→ REQUIRED ACTION
Give back nothing but the number of lines in these entries that contain the word "Maca".

→ RECORD EXCERPTS
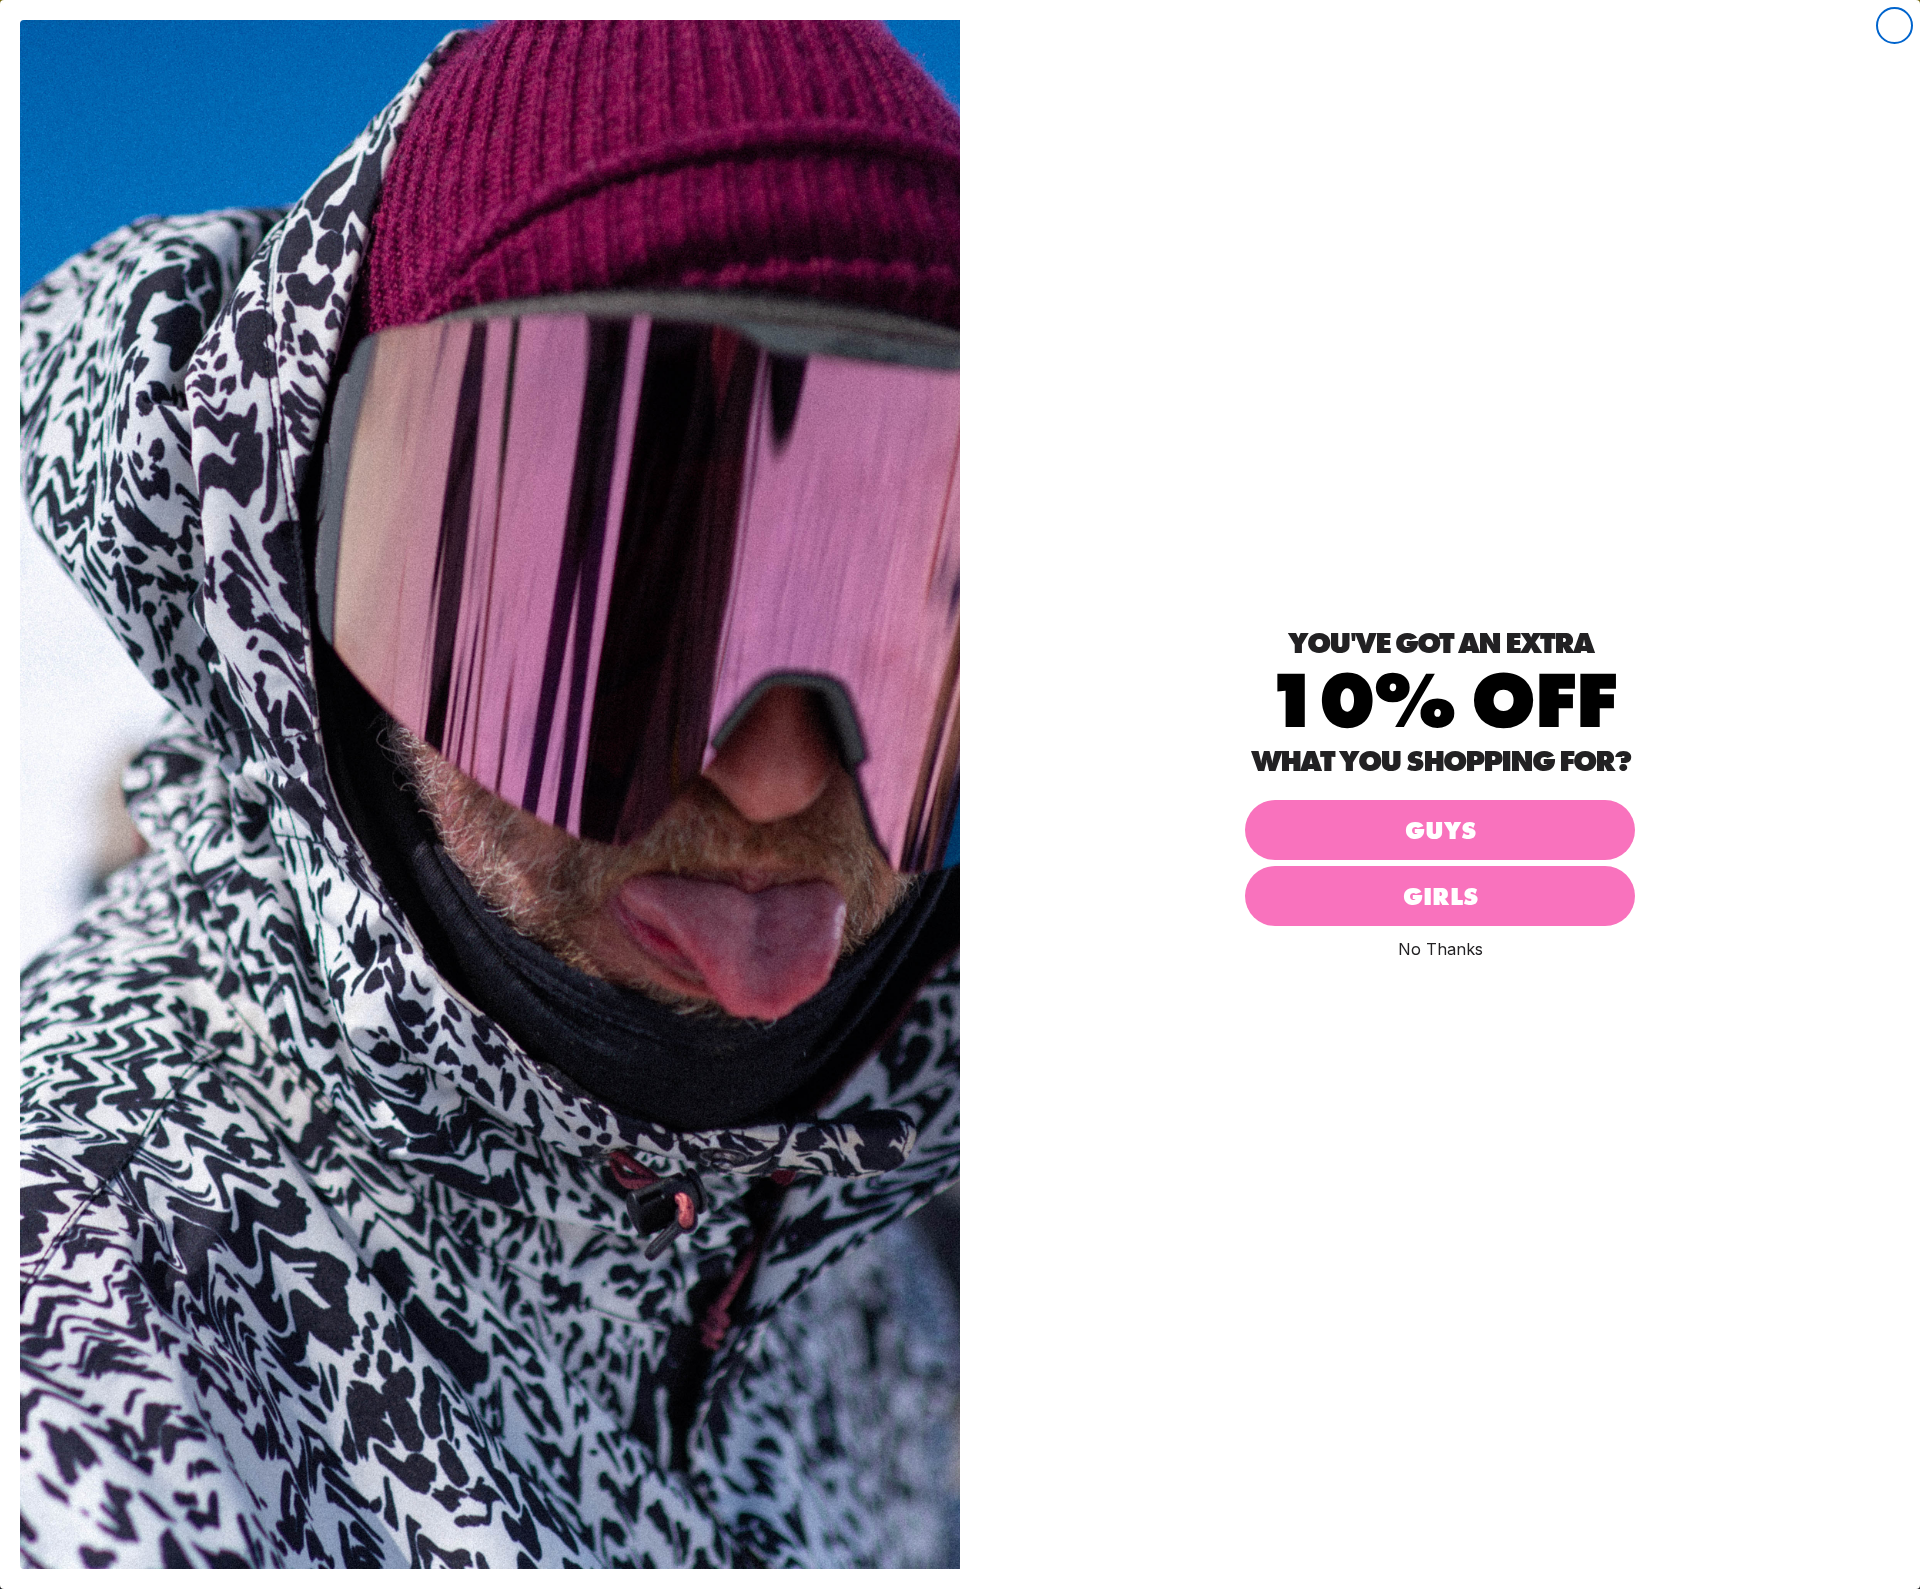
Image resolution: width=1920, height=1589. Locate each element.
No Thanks (1440, 948)
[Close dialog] (1894, 25)
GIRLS (1440, 896)
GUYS (1440, 830)
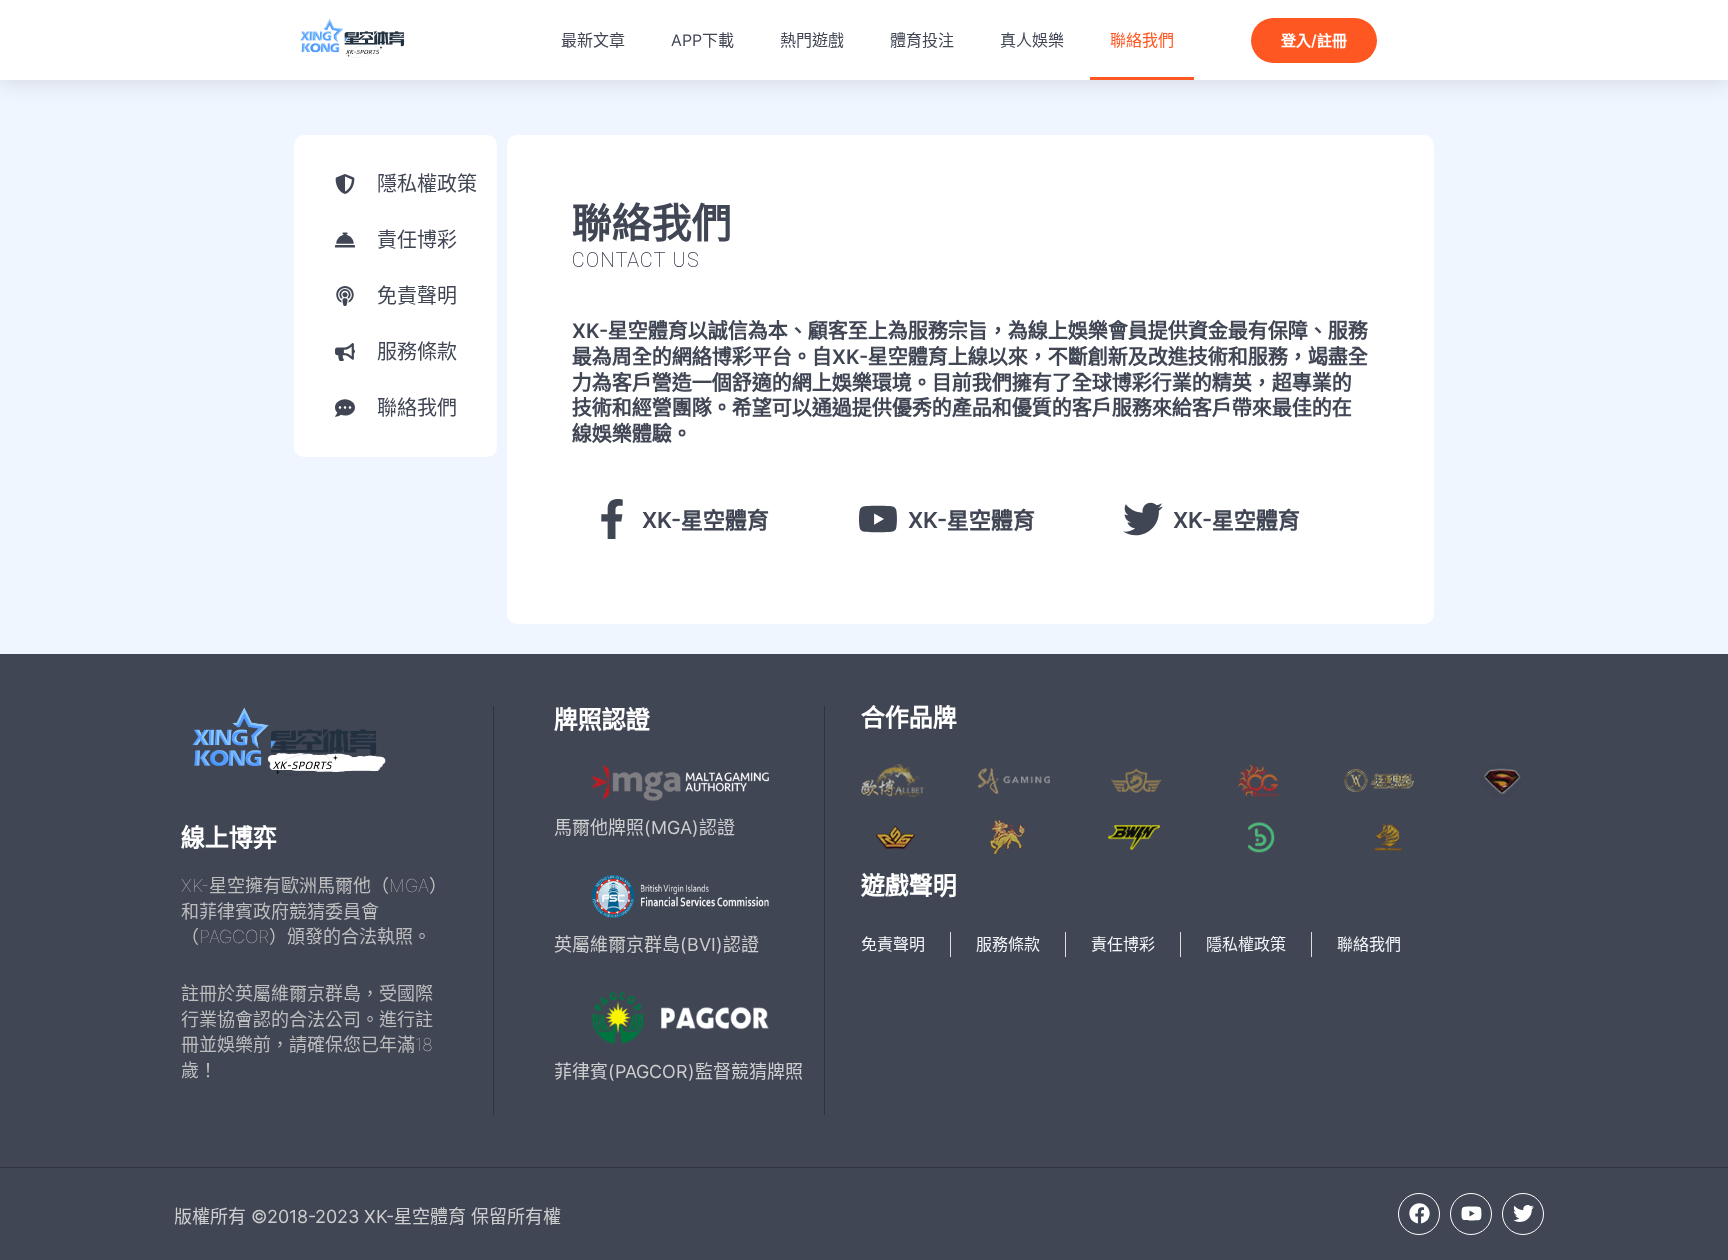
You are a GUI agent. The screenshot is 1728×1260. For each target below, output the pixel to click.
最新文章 (593, 40)
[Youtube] (1471, 1214)
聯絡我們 (1142, 40)
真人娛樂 (1032, 40)
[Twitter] (1523, 1214)
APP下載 (702, 40)
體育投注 (922, 40)
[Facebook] (1419, 1214)
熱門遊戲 (812, 40)
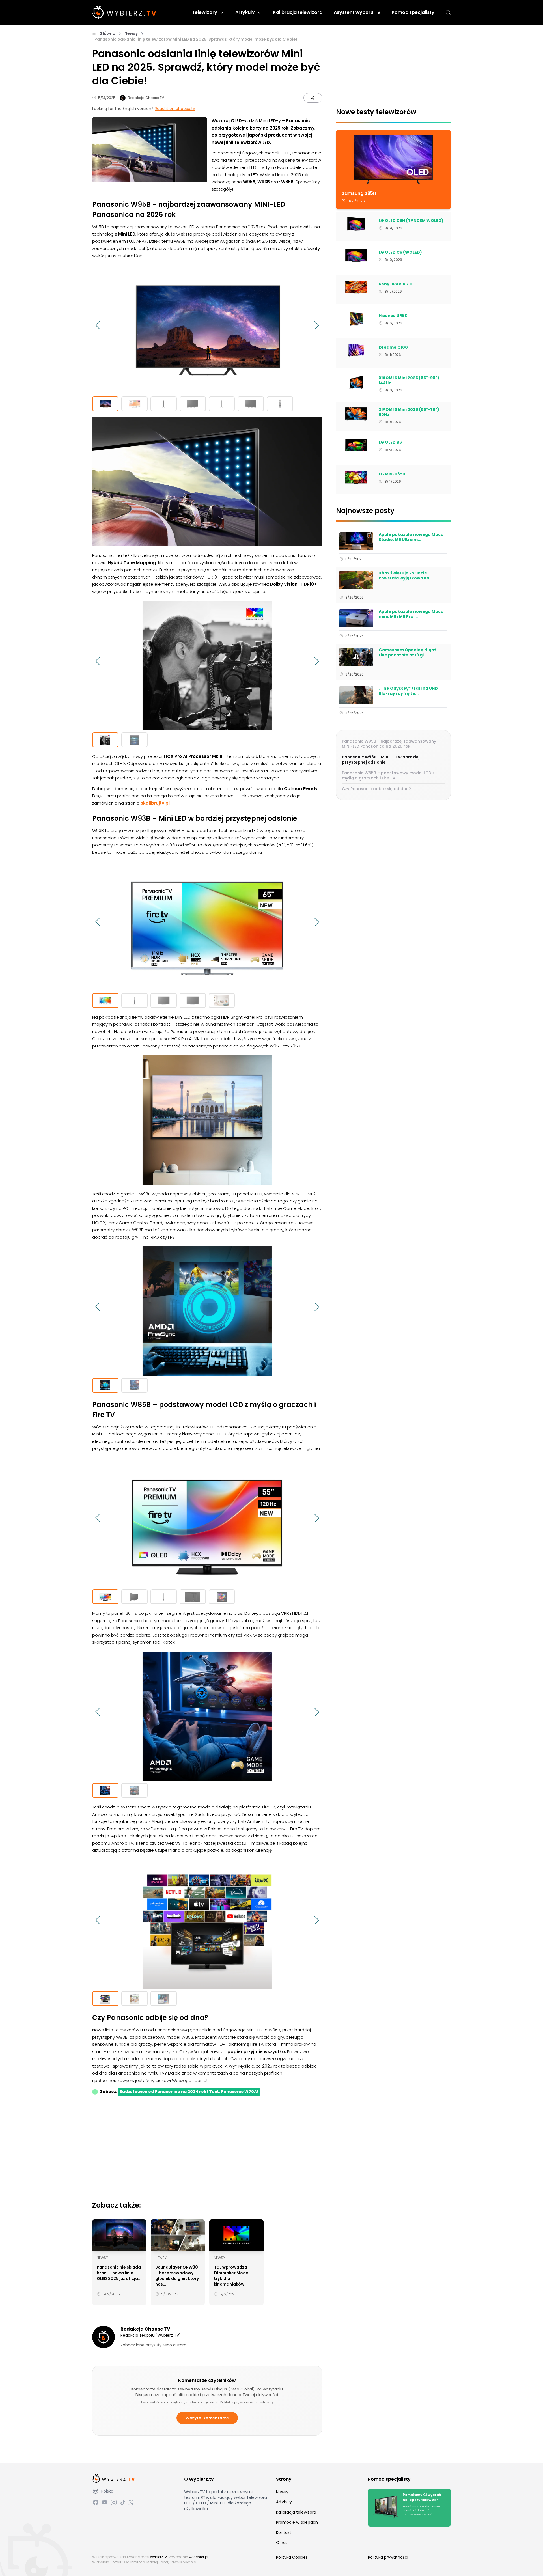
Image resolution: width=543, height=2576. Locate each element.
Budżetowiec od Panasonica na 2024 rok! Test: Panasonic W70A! (188, 2091)
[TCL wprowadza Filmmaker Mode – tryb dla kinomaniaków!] (236, 2235)
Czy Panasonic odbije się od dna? (376, 789)
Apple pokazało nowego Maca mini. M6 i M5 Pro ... (411, 614)
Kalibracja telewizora (297, 12)
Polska (107, 2491)
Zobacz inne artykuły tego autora (153, 2345)
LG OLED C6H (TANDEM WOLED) (411, 220)
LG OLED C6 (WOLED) (400, 252)
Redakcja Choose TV (146, 97)
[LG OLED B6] (356, 445)
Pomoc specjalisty (413, 12)
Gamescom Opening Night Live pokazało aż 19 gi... (407, 653)
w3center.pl (198, 2557)
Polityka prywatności (388, 2557)
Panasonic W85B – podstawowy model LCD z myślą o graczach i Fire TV (388, 775)
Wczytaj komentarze (207, 2418)
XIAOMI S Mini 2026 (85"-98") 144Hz (409, 380)
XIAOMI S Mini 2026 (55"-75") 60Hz (409, 412)
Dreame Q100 (393, 347)
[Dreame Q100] (356, 350)
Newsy (131, 33)
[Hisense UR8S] (356, 319)
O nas (282, 2542)
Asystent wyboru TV (357, 12)
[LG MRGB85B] (356, 477)
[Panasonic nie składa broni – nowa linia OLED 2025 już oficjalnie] (119, 2235)
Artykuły (245, 12)
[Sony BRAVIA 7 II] (356, 287)
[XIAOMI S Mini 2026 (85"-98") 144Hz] (356, 382)
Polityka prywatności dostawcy (247, 2402)
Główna (107, 33)
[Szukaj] (448, 12)
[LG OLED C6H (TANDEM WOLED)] (356, 224)
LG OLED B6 (390, 442)
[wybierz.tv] (124, 12)
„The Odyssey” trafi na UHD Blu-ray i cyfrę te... (408, 691)
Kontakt (283, 2532)
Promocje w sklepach (297, 2522)
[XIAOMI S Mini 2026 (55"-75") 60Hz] (356, 414)
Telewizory (204, 12)
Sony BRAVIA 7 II (395, 284)
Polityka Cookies (292, 2557)
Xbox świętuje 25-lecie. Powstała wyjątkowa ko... (406, 576)
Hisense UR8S (393, 315)
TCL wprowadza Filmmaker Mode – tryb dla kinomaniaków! (233, 2275)
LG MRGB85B (392, 474)
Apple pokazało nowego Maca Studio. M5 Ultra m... (411, 537)
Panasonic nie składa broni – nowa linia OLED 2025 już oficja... (119, 2272)
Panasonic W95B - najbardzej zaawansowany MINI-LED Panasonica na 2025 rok (389, 743)
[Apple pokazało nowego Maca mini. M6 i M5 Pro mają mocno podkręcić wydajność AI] (356, 618)
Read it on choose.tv (175, 108)
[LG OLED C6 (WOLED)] (356, 255)
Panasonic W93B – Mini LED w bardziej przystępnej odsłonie (381, 759)
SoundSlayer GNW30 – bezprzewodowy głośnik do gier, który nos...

→ ANSWER BOX
3